The finance ministry has suggested that the Institute of Chartered Accountants of India (ICAI) take a lead and help the government in implementing goods and services tax (GST). ICAI will be carrying out a research on the implementation of uniform goods and services tax across India. For the purpose, a special group is being constituted and within a period of three months, it will come out with an approach paper to address all the issues that are likely to come up.
Goods and services tax once introduced will be the biggest fiscal reform since independence, said Ved Jain, president, ICAI. Conceptualised by finance minister P Chidamabram in 2005, when he announced introducing the value added tax. GST is a multi-stage consumption tax imposed on a broad range of goods and services. It is a tax on transactions and end-customers who consume the goods or services and bear the final cost of the tax.

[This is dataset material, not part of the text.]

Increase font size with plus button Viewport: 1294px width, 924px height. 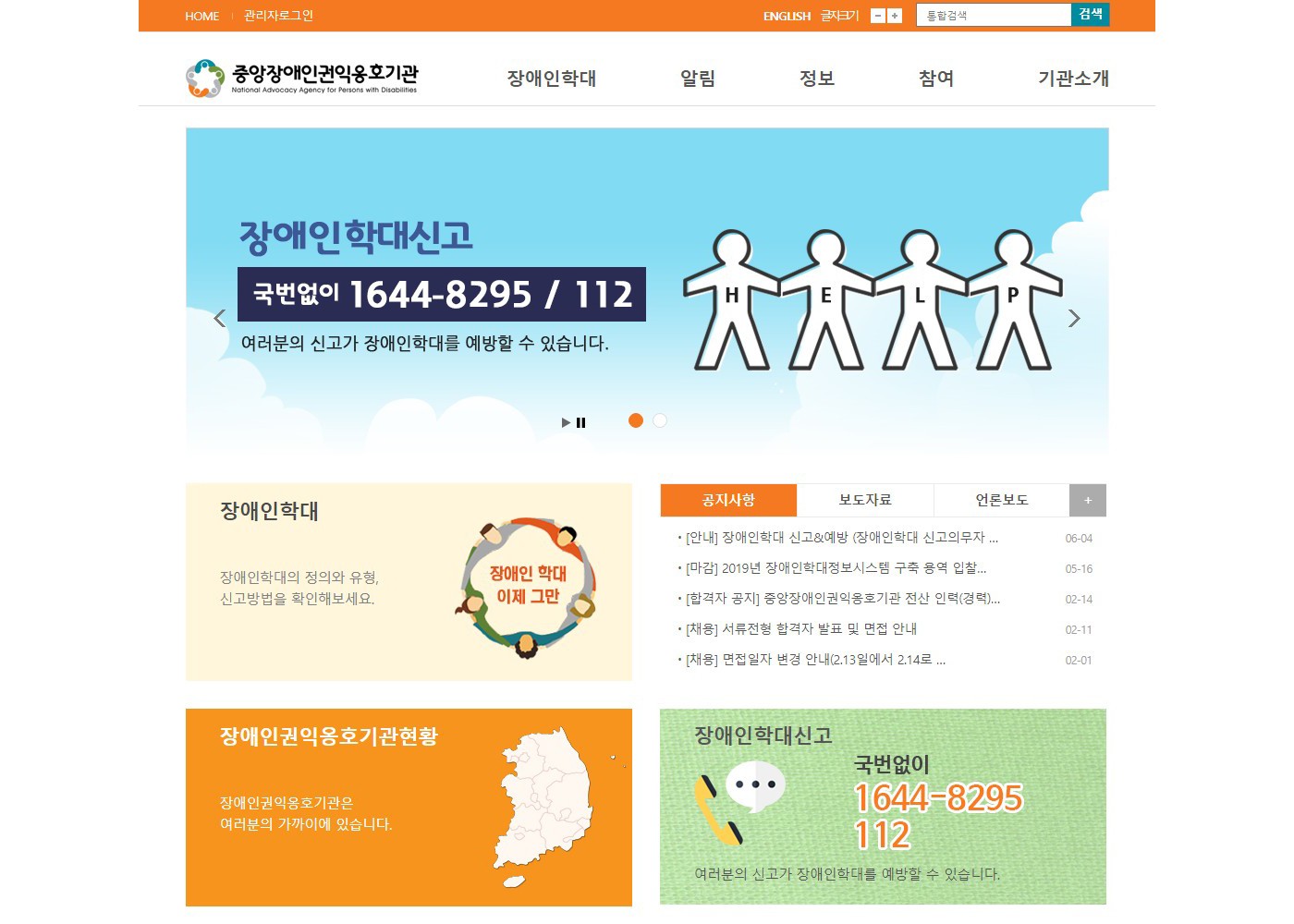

The way ICAI has supported the government in its idea of implementation of VAT, we believe that ICAI will play an effective as well as constructive role in creating awareness about the benefits that the common goods and services tax will have in terms of the fiscal discipline. The approaches that would be taken up by ICAI would bring uniformity in the goods and services tax, said Ved Jain.
The goods and services tax will be quite helpful in evolving an efficient and harmonized consumption tax system in the country. The GST would be introduced on April 1, 2010. Chidambaram had earlier said, It is my sense that there is a large consensus that the country should move towards a national-level GST that should be shared between the Centre and states. However, the state and central level tax rates would differ and there may be four or more tax rates.
The Centre would have a separate tax or goods, which could be levied at two or more rates.